### Instructions for the task:
For the entries below, how many lines include the word "folder"? Give the figure and nothing more.

### Given data:

━━━━━━━━━━━━━━━━━━━━

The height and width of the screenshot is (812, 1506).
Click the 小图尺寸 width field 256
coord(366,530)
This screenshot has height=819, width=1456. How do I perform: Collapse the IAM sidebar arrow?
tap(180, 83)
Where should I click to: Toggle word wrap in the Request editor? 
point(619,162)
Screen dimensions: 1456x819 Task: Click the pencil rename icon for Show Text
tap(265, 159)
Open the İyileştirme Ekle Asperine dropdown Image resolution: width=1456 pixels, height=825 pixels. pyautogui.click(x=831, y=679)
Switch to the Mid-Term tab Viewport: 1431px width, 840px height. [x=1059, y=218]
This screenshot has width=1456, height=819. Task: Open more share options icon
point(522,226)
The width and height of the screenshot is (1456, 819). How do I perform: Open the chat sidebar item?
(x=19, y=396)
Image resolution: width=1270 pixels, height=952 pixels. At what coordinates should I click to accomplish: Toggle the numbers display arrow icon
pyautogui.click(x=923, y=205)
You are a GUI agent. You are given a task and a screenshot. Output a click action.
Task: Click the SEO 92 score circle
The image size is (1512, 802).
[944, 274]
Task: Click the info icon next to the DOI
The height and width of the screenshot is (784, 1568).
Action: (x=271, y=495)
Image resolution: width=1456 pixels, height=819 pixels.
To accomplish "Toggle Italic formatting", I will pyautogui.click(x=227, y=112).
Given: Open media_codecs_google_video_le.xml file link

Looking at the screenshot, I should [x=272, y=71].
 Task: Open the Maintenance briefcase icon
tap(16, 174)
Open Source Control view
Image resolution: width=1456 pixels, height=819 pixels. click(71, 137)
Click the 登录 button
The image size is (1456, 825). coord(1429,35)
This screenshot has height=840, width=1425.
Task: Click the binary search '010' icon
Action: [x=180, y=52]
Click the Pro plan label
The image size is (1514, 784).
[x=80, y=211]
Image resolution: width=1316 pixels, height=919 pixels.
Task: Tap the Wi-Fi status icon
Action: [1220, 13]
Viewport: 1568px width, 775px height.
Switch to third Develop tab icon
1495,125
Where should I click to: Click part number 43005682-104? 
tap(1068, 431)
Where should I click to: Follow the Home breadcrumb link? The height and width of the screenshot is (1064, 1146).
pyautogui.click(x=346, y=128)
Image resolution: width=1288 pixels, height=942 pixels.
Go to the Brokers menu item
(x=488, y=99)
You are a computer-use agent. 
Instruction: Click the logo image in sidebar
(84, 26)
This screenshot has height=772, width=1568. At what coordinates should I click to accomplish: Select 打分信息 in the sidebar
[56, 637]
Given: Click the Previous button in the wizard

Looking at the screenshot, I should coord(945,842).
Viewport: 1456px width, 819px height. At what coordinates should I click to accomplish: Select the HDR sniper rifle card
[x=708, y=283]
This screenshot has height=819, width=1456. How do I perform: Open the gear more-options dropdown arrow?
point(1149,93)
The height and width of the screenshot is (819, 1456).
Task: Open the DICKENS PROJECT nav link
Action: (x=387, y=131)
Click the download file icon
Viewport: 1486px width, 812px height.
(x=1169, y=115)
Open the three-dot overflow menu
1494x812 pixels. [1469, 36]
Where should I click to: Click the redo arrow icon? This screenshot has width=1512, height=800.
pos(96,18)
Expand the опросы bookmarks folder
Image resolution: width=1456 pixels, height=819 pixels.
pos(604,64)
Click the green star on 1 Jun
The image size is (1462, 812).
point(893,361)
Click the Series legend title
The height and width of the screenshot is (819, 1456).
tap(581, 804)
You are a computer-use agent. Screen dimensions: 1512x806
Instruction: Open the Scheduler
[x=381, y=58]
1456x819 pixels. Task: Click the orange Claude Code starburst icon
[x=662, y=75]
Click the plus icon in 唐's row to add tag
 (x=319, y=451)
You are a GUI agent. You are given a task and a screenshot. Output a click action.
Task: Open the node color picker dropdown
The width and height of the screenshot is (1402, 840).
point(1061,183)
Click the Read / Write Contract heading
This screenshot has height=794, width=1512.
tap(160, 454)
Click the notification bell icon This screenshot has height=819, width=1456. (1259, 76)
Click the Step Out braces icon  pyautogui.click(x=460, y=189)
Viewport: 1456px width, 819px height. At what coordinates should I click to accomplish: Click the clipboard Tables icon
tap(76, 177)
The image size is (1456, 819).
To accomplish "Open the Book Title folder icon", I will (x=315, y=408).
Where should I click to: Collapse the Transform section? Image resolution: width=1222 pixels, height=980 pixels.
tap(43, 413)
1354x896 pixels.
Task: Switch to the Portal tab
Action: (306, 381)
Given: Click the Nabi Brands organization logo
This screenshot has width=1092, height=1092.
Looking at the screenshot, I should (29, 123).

━━━━━━━━━━━━━━━━━━━━

### Problem solution:
2